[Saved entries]
○ ○ ○ ○ ○ ○ ○

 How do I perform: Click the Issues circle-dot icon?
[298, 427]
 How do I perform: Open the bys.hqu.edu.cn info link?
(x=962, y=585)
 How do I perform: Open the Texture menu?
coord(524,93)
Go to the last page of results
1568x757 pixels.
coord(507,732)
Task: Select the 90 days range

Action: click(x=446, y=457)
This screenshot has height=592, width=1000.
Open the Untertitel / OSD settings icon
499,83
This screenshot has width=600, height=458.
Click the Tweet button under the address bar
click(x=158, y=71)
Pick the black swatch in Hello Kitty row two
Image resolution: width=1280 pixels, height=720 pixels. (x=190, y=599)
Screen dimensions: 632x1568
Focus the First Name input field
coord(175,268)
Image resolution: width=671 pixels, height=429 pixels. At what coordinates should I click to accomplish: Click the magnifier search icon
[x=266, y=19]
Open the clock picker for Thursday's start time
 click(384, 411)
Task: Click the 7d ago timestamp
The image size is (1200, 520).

○ ○ ○ ○ ○ ○ ○

Exercise requirements:
Please give only the number of lines above that contain "screenshot".

Solution to the problem:
2